### [SET PROBLEM]
Rewrite every line of the material below as a JSON array of strings, one string per line, leaving out blank lines.

** Begin RECORD SET **

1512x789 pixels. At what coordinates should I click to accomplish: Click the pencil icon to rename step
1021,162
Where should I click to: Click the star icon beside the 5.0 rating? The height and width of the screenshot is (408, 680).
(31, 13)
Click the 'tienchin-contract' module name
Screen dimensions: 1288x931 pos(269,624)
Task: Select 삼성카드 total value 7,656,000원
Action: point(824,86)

** End RECORD SET **

### [RESULT OF THIS TASK]
[
  "1512x789 pixels. At what coordinates should I click to accomplish: Click the pencil icon to rename step",
  "1021,162",
  "Where should I click to: Click the star icon beside the 5.0 rating? The height and width of the screenshot is (408, 680).",
  "(31, 13)",
  "Click the 'tienchin-contract' module name",
  "Screen dimensions: 1288x931 pos(269,624)",
  "Task: Select 삼성카드 total value 7,656,000원",
  "Action: point(824,86)"
]